DATA EXCERPTS Block Start
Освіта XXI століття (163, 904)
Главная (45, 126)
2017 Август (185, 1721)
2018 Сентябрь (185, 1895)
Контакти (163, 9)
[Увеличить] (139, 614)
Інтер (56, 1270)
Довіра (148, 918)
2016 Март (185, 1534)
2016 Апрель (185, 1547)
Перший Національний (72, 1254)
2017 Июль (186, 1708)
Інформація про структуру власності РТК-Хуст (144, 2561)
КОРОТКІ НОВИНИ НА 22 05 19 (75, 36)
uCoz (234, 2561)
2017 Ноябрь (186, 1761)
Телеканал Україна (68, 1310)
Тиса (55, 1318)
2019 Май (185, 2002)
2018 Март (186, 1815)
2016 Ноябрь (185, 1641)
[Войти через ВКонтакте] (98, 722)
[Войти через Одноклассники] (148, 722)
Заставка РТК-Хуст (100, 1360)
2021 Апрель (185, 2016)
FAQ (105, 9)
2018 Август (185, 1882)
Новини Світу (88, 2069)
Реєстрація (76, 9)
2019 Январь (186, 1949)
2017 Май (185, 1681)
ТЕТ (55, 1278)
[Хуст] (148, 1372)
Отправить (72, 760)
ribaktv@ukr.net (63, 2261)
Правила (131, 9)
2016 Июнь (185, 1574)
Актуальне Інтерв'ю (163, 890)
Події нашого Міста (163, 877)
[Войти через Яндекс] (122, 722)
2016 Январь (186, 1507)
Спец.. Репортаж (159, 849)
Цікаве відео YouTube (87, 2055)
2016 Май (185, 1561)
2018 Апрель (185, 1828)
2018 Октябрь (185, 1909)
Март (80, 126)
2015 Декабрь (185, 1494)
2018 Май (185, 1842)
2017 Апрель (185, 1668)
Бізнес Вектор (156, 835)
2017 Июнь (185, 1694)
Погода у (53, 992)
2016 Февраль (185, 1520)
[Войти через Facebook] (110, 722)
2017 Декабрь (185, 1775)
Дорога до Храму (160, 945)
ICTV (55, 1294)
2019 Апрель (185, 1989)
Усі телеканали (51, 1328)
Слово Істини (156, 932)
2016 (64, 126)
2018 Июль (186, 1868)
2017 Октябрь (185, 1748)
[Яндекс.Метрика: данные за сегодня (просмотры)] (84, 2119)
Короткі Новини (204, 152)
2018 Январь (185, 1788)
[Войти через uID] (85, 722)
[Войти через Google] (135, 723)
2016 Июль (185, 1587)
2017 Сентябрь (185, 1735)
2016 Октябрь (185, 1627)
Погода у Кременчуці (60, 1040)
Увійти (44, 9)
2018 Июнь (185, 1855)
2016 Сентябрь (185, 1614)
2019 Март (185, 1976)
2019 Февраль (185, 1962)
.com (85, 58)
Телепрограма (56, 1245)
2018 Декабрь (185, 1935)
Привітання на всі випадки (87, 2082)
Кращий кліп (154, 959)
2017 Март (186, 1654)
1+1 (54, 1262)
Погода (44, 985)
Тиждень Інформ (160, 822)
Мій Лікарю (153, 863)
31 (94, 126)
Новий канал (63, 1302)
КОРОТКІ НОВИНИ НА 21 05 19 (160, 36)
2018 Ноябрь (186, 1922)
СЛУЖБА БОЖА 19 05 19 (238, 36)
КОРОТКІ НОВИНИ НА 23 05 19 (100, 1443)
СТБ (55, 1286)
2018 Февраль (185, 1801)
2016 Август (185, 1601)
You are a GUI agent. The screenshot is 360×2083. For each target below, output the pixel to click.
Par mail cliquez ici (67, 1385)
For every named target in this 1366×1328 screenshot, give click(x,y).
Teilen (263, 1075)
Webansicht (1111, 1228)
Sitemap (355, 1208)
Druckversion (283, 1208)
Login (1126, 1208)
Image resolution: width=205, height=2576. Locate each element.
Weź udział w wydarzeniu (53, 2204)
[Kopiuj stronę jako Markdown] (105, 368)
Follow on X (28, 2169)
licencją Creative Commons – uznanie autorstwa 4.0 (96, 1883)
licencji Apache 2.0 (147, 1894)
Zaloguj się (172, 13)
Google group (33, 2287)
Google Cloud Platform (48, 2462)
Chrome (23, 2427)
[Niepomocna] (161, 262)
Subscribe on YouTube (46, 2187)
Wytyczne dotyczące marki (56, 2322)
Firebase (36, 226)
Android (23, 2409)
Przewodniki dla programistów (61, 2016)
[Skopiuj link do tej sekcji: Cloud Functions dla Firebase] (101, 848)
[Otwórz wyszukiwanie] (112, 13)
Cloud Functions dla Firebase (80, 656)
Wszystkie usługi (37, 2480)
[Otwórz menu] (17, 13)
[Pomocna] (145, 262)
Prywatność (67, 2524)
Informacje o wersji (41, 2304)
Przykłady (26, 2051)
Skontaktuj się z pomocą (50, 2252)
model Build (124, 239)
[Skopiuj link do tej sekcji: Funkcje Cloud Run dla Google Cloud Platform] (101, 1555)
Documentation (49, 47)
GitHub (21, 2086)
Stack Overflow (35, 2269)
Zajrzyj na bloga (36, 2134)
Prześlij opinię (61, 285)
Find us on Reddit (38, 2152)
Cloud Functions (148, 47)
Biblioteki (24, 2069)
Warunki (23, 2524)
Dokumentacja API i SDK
DATA EXCERPTS Block End
** EXERCISE AIM **
Word for word, set down all of the records above.

** RESPONSE BELOW **
Освіта XXI століття (163, 904)
Главная (45, 126)
2017 Август (185, 1721)
2018 Сентябрь (185, 1895)
Контакти (163, 9)
[Увеличить] (139, 614)
Інтер (56, 1270)
Довіра (148, 918)
2016 Март (185, 1534)
2016 Апрель (185, 1547)
Перший Національний (72, 1254)
2017 Июль (186, 1708)
Інформація про структуру власності РТК-Хуст (144, 2561)
КОРОТКІ НОВИНИ НА 22 05 19 (75, 36)
uCoz (234, 2561)
2017 Ноябрь (186, 1761)
Телеканал Україна (68, 1310)
Тиса (55, 1318)
2019 Май (185, 2002)
2018 Март (186, 1815)
2016 Ноябрь (185, 1641)
[Войти через ВКонтакте] (98, 722)
[Войти через Одноклассники] (148, 722)
Заставка РТК-Хуст (100, 1360)
2021 Апрель (185, 2016)
FAQ (105, 9)
2018 Август (185, 1882)
Новини Світу (88, 2069)
Реєстрація (76, 9)
2019 Январь (186, 1949)
2017 Май (185, 1681)
ТЕТ (55, 1278)
[Хуст] (148, 1372)
Отправить (72, 760)
ribaktv@ukr.net (63, 2261)
Правила (131, 9)
2016 Июнь (185, 1574)
Актуальне Інтерв'ю (163, 890)
Події нашого Міста (163, 877)
[Войти через Яндекс] (122, 722)
2016 Январь (186, 1507)
Спец.. Репортаж (159, 849)
Цікаве відео YouTube (87, 2055)
2016 Май (185, 1561)
2018 Апрель (185, 1828)
2018 Октябрь (185, 1909)
Март (80, 126)
2015 Декабрь (185, 1494)
2018 Май (185, 1842)
2017 Апрель (185, 1668)
Бізнес Вектор (156, 835)
2017 Июнь (185, 1694)
Погода у (53, 992)
2016 Февраль (185, 1520)
[Войти через Facebook] (110, 722)
2017 Декабрь (185, 1775)
Дорога до Храму (160, 945)
ICTV (55, 1294)
2019 Апрель (185, 1989)
Усі телеканали (51, 1328)
Слово Істини (156, 932)
2016 (64, 126)
2018 Июль (186, 1868)
2017 Октябрь (185, 1748)
[Яндекс.Метрика: данные за сегодня (просмотры)] (84, 2119)
Короткі Новини (204, 152)
2018 Январь (185, 1788)
[Войти через uID] (85, 722)
[Войти через Google] (135, 723)
2016 Июль (185, 1587)
2017 Сентябрь (185, 1735)
2016 Октябрь (185, 1627)
Погода у Кременчуці (60, 1040)
Увійти (44, 9)
2018 Июнь (185, 1855)
2016 Сентябрь (185, 1614)
2019 Март (185, 1976)
2019 Февраль (185, 1962)
.com (85, 58)
Телепрограма (56, 1245)
2018 Декабрь (185, 1935)
Привітання на всі випадки (87, 2082)
Кращий кліп (154, 959)
2017 Март (186, 1654)
1+1 (54, 1262)
Погода (44, 985)
Тиждень Інформ (160, 822)
Мій Лікарю (153, 863)
31 (94, 126)
Новий канал (63, 1302)
КОРОТКІ НОВИНИ НА 21 05 19 (160, 36)
2018 Ноябрь (186, 1922)
СЛУЖБА БОЖА 19 05 19 (238, 36)
КОРОТКІ НОВИНИ НА 23 05 19 (100, 1443)
СТБ (55, 1286)
2018 Февраль (185, 1801)
2016 Август (185, 1601)
You are a GUI agent. The screenshot is 360×2083. For each target below, output the pixel to click.
Par mail cliquez ici (67, 1385)
For every named target in this 1366×1328 screenshot, give click(x,y).
Teilen (263, 1075)
Webansicht (1111, 1228)
Sitemap (355, 1208)
Druckversion (283, 1208)
Login (1126, 1208)
Image resolution: width=205, height=2576. Locate each element.
Weź udział w wydarzeniu (53, 2204)
[Kopiuj stronę jako Markdown] (105, 368)
Follow on X (28, 2169)
licencją Creative Commons – uznanie autorstwa 4.0 (96, 1883)
licencji Apache 2.0 (147, 1894)
Zaloguj się (172, 13)
Google group (33, 2287)
Google Cloud Platform (48, 2462)
Chrome (23, 2427)
[Niepomocna] (161, 262)
Subscribe on YouTube (46, 2187)
Wytyczne dotyczące marki (56, 2322)
Firebase (36, 226)
Android (23, 2409)
Przewodniki dla programistów (61, 2016)
[Skopiuj link do tej sekcji: Cloud Functions dla Firebase] (101, 848)
[Otwórz wyszukiwanie] (112, 13)
Cloud Functions dla Firebase (80, 656)
Wszystkie usługi (37, 2480)
[Otwórz menu] (17, 13)
[Pomocna] (145, 262)
Prywatność (67, 2524)
Informacje o wersji (41, 2304)
Przykłady (26, 2051)
Skontaktuj się z pomocą (50, 2252)
model Build (124, 239)
[Skopiuj link do tej sekcji: Funkcje Cloud Run dla Google Cloud Platform] (101, 1555)
Documentation (49, 47)
GitHub (21, 2086)
Stack Overflow (35, 2269)
Zajrzyj na bloga (36, 2134)
Prześlij opinię (61, 285)
Find us on Reddit (38, 2152)
Cloud Functions (148, 47)
Biblioteki (24, 2069)
Warunki (23, 2524)
Dokumentacja API i SDK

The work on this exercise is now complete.